School-based PTs assess the gross motor skills of students with atypical development including balance, coordination, posture, and mobility within the school environment. They identify possible architectural barriers; evaluate seating and positioning needs; provide equipment recommendations.

School-based PTs help define student strengths and needs and their impact on school performance. Interventions may or may not be provided directly with the student. Collaborating with school staff to modify the student’s environment and their daily school activities is always a part of school therapy. School-based PTs help train school staff on ways to incorporate interventions and practice of motor skills into the classroom schedule.

APE: Adaptive Physical Education

APE is developmentally appropriate physical education for students with disabilities. APE teachers adapt, modify, and/or change a physical activity so that it is as appropriate for the person with a disability as it is for a person without a disability. Physical education class and physical activities can be modified and/or changed in numerous ways. The goal is for ALL students to fully participate in an appropriate physical education program.

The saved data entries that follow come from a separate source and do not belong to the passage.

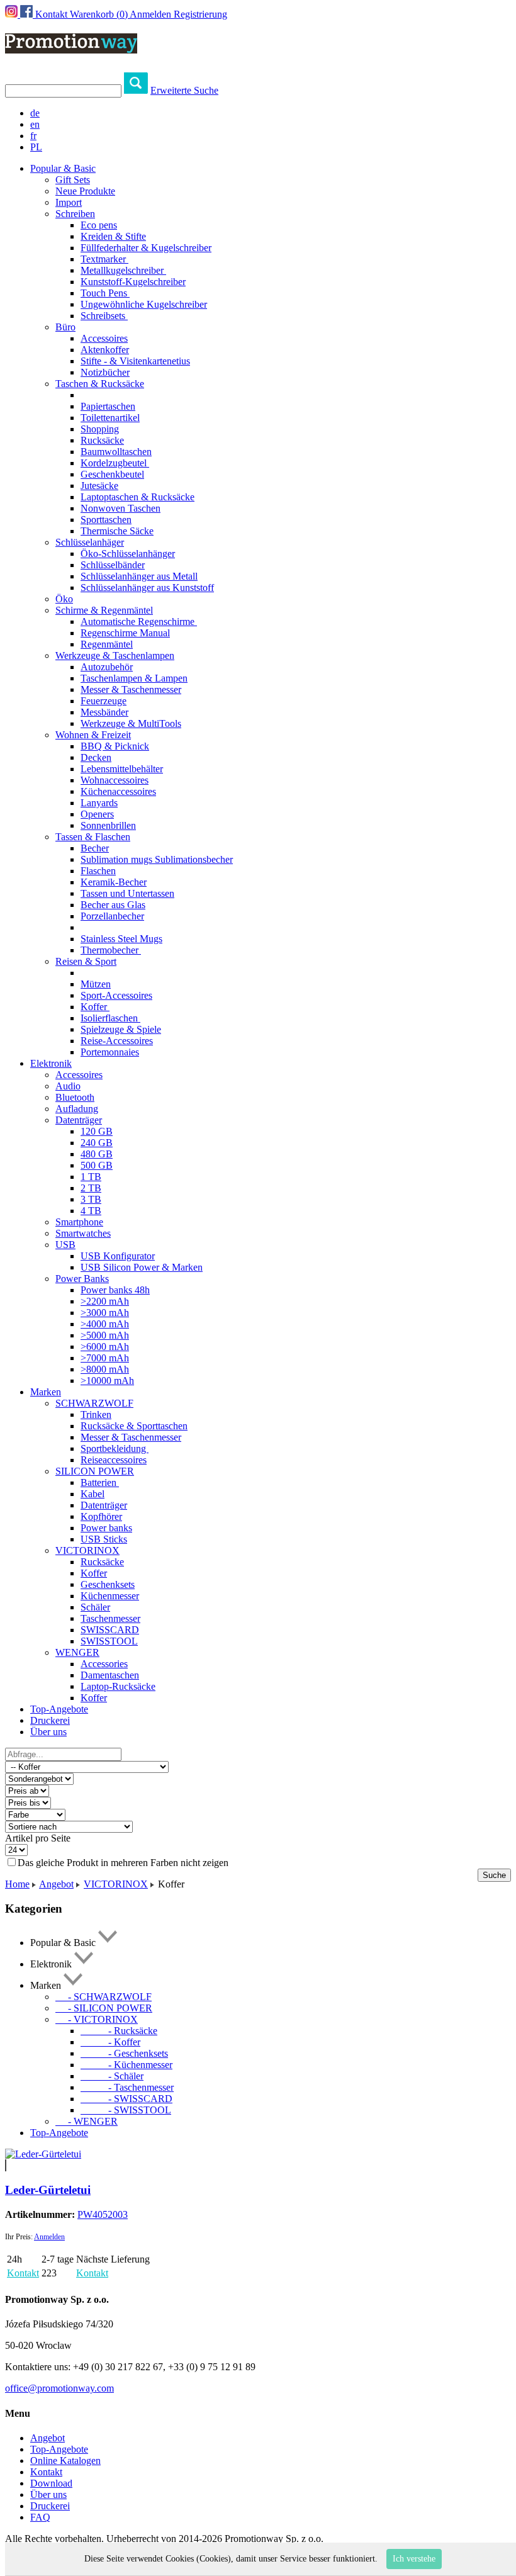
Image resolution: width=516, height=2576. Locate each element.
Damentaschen (110, 1675)
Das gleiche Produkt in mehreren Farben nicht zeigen (123, 1862)
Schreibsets (104, 315)
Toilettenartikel (110, 417)
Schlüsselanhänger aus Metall (139, 576)
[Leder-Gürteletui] (43, 2154)
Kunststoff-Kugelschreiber (133, 281)
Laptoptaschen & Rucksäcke (137, 497)
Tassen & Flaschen (92, 836)
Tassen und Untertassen (127, 893)
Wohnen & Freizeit (93, 734)
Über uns (48, 1731)
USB (65, 1244)
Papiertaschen (108, 406)
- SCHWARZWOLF (103, 1996)
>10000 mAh (107, 1380)
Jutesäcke (99, 485)
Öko (64, 598)
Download (51, 2483)
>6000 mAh (105, 1346)
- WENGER (86, 2121)
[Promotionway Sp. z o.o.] (71, 46)
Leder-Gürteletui (48, 2189)
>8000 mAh (105, 1369)
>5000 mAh (105, 1335)
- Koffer (110, 2042)
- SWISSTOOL (126, 2110)
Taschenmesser (110, 1618)
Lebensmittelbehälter (122, 768)
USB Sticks (104, 1539)
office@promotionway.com (59, 2388)
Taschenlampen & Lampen (134, 678)
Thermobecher (111, 950)
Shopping (100, 429)
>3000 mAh (105, 1312)
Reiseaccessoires (114, 1459)
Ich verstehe (414, 2558)
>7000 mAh (105, 1358)
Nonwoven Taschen (120, 508)
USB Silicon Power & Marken (142, 1267)
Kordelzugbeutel (115, 463)
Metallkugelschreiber (123, 270)
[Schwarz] (5, 2165)
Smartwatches (83, 1233)
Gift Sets (72, 179)
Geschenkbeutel (112, 474)
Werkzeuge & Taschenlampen (114, 655)
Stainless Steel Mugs (121, 938)
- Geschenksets (124, 2053)
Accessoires (104, 338)
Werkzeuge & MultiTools (131, 723)
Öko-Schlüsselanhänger (128, 553)
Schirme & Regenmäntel (104, 610)
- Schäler (112, 2076)
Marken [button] (45, 1391)
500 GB (97, 1165)
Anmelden (150, 14)
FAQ (40, 2517)
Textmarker (104, 259)
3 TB (91, 1199)
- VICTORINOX (96, 2019)
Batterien (100, 1482)
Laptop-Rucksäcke (118, 1686)
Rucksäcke (102, 440)
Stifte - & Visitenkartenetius (135, 361)
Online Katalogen (65, 2460)
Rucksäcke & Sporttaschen (134, 1425)
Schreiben (75, 213)
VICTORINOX (87, 1550)
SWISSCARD (110, 1629)
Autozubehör (107, 666)
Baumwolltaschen (116, 451)
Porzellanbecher (112, 916)
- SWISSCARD (126, 2098)
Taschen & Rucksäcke (99, 383)
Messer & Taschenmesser (131, 689)
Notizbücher (105, 372)
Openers (97, 814)
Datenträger (78, 1120)
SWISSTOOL (109, 1641)
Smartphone (79, 1222)
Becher (95, 848)
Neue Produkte (85, 191)
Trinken (96, 1414)
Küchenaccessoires (118, 791)
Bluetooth (74, 1097)
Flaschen (98, 870)
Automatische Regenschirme (139, 621)
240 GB (97, 1142)
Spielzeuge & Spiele (121, 1029)
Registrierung (200, 14)
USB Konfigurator (118, 1256)
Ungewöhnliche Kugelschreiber (144, 304)
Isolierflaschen (110, 1018)
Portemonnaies (110, 1052)
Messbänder (104, 712)
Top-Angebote (59, 1709)
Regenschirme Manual (125, 632)
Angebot (56, 1884)
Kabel (92, 1493)
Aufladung (76, 1108)
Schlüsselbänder (113, 565)
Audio (68, 1086)
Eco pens (99, 225)
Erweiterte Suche (184, 90)
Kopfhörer (101, 1516)
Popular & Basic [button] (63, 168)
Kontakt (51, 14)
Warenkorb (99, 14)
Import (68, 202)
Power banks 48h (115, 1290)
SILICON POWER (94, 1471)
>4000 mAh (105, 1324)
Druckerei (50, 1720)
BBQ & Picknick (115, 746)
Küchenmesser (110, 1595)
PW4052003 (102, 2214)
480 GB (97, 1154)
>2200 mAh (105, 1301)
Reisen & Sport (85, 961)
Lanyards (99, 802)
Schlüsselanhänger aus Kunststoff (147, 587)
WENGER (77, 1652)
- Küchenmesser (126, 2064)
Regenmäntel (107, 644)
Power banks (106, 1527)
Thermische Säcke (117, 531)
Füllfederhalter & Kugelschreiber (146, 247)
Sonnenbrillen (108, 825)
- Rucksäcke (119, 2030)
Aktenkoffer (105, 349)
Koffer (95, 1006)
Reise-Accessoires (117, 1040)
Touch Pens (105, 293)
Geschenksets (108, 1584)
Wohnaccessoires (115, 780)
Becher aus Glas (113, 904)
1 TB (91, 1176)
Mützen (96, 984)
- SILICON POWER (103, 2008)
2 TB (91, 1188)
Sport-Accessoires (116, 995)
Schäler (95, 1607)
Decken (96, 757)
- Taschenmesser (127, 2087)
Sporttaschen (106, 519)
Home (17, 1884)
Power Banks (82, 1278)
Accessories (104, 1663)
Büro (65, 327)
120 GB (97, 1131)
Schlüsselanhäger (89, 542)
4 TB (91, 1210)
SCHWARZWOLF (94, 1403)
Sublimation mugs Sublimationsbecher (157, 859)
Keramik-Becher (114, 882)
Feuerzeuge (103, 700)
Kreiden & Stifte (113, 236)
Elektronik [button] (51, 1063)
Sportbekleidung (115, 1448)
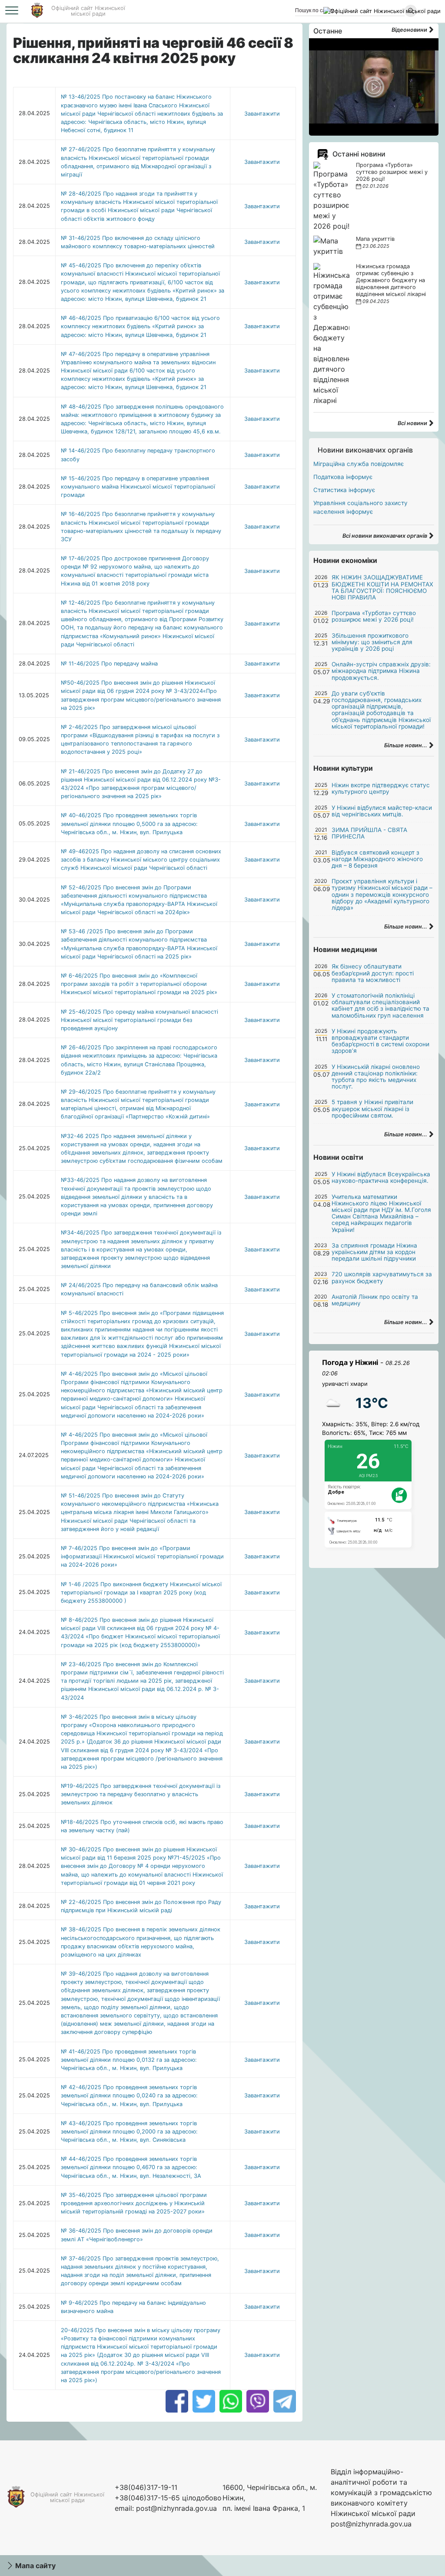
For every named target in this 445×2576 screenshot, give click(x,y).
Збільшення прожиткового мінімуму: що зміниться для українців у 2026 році (372, 642)
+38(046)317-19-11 (146, 2487)
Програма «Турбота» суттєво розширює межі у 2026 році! (392, 172)
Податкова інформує (342, 476)
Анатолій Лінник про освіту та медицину (375, 1300)
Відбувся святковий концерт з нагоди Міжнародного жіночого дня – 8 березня (377, 859)
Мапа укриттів (375, 239)
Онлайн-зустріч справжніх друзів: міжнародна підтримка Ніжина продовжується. (381, 671)
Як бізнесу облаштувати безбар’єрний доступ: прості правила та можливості (373, 973)
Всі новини (413, 423)
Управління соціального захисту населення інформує (360, 507)
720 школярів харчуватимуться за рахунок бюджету (382, 1277)
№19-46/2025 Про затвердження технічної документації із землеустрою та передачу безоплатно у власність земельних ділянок (140, 1794)
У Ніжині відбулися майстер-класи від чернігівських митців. (382, 811)
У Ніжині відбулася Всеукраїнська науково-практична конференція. (381, 1177)
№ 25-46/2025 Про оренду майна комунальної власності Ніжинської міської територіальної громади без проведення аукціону (139, 1020)
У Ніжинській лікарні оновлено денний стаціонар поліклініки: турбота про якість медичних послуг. (376, 1076)
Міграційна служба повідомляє (358, 463)
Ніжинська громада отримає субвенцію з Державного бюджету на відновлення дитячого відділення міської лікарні (391, 280)
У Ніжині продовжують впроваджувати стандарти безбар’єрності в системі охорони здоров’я (380, 1041)
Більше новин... (406, 745)
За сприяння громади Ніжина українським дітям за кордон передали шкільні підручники (374, 1252)
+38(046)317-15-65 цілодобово (168, 2497)
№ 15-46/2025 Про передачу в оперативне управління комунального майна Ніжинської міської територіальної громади (138, 486)
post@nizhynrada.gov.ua (176, 2508)
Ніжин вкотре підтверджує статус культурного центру (381, 788)
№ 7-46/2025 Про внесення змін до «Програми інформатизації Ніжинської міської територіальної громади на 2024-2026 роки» (142, 1556)
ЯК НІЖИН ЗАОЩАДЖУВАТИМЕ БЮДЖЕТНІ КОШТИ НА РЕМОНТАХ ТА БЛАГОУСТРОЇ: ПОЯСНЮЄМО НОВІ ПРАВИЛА (382, 587)
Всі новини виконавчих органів (385, 536)
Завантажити (262, 113)
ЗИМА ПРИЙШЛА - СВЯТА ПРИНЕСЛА (369, 833)
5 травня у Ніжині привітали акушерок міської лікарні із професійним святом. (372, 1108)
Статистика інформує (344, 489)
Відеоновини (410, 30)
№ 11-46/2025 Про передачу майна (109, 663)
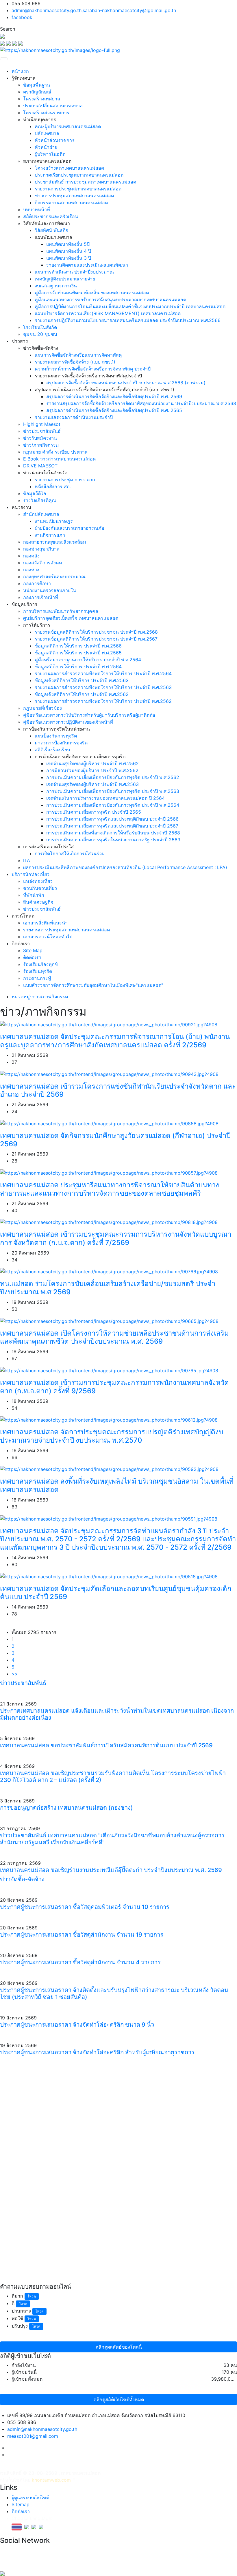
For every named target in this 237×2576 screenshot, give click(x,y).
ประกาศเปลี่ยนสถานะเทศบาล (53, 105)
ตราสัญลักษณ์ (37, 92)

APE is available to those who have significant motor disabilities. APE must be written on a students IEP in order to be eligible for the service. APE is taught by a licensed physical education instructors, in small group settings.


These services are designed to improve social and emotional functioning in the areas of appropriate school behavior, discipline, self­ control, conflict resolution if your child is experiencing difficulty interacting appropriately with adults or peers, withdrawal or acting out, low self-esteem or poor coping skills that significantly interfere with learning. If your child requires services from a particular provider (e.g., guidance counselor, school psychologist or social worker), that must be specified in the IEP.